Perubahan di Lapangan dan di Politik
Keseimbangan kekuatan terus berubah setiap hari — baik di medan perang maupun dalam dinamika politik antara dua pemerintahan: pemerintah sah di Port Sudan dan pemerintahan bayangan di Nyala.
Demikian pula halnya dengan aliansi regional dan internasional yang terus bergeser, terutama dalam menentukan sikap sejumlah pihak internasional terhadap perang ini dan terhadap para kombatan — faktor kunci untuk memahami akar dan ambisi di balik perang tersebut, serta mencoba memproyeksikan arah akhirnya.
Pertanyaan penting yang muncul:
Apakah ambisi lama telah surut, atau justru muncul ambisi baru setelah dua setengah tahun berlalu?
Apakah milisi dan sekutunya masih memiliki efektivitas dalam mencapai tujuan-tujuan itu, ataukah dinamika baru telah mengubah jalannya, bahkan mungkin sebagian tujuan kini bisa dicapai melalui tentara dan sekutu Islamisnya sendiri?
Jawaban atas pertanyaan-pertanyaan ini akan menentukan bahasa dan arah wacana perdamaian — baik di tingkat internasional maupun di antara pihak-pihak yang berperang di dalam negeri.
Selain itu, kekuatan kehendak rakyat yang terwujud melalui perlawanan bersenjata rakyat juga berperan besar dalam mengubah arah perang ini, apa pun bentuknya: “pembersihan demografis, klaim rasial, ambisi politik dan ekonomi domestik, kepentingan ekonomi asing, serta ambisi pribadi sejumlah tokoh berkuasa,” dan sebagainya.
Akhirnya, muncul satu faktor yang tak terduga dan tak diperhitungkan sebelumnya — baik dalam cara maupun dampaknya — yang telah mengubah keseluruhan dinamika konflik.

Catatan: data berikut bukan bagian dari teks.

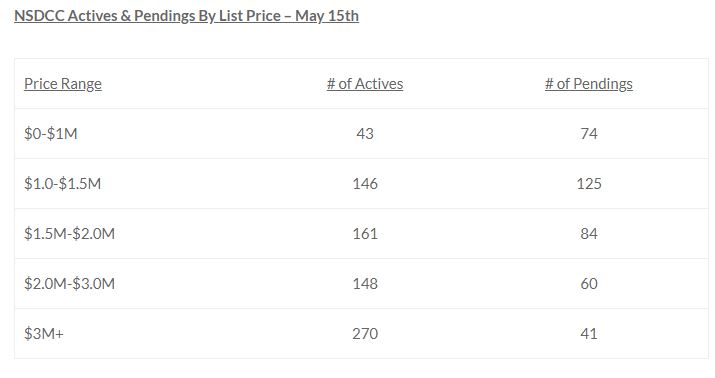Viewport: 715px width, 378px height.
Task: Click the 43 actives value
Action: click(x=365, y=134)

Faktor ini tidak boleh diabaikan ketika membahas hasil dan konsekuensi perang.
Kemungkinan Perpecahan di Tubuh Militer
Ada pula kemungkinan terjadinya perubahan internal di tubuh tentara jika ketidakpuasan terhadap kinerja otoritas militer-politik meningkat.

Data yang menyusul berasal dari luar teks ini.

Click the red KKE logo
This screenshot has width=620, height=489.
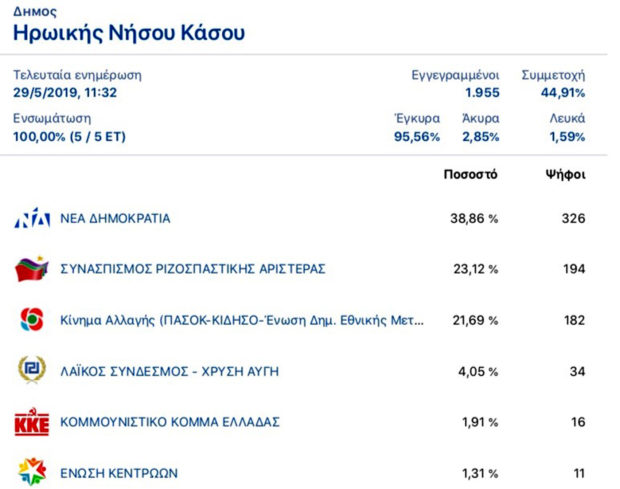pos(32,422)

Sebagian pihak melihat keputusan otoritas tersebut terlalu lembek atau bahkan kompromistis terhadap musuh, sementara yang lain menilainya terlalu keras di bawah tekanan kelompok Islamis.
Karena itu, munculnya perpecahan dalam institusi militer bisa saja mengubah peta aliansi dan membuka jalur negosiasi baru. Apa pun pandangan terhadap hal ini, faktor tersebut tak bisa diabaikan dalam membaca keseluruhan situasi di Sudan saat ini.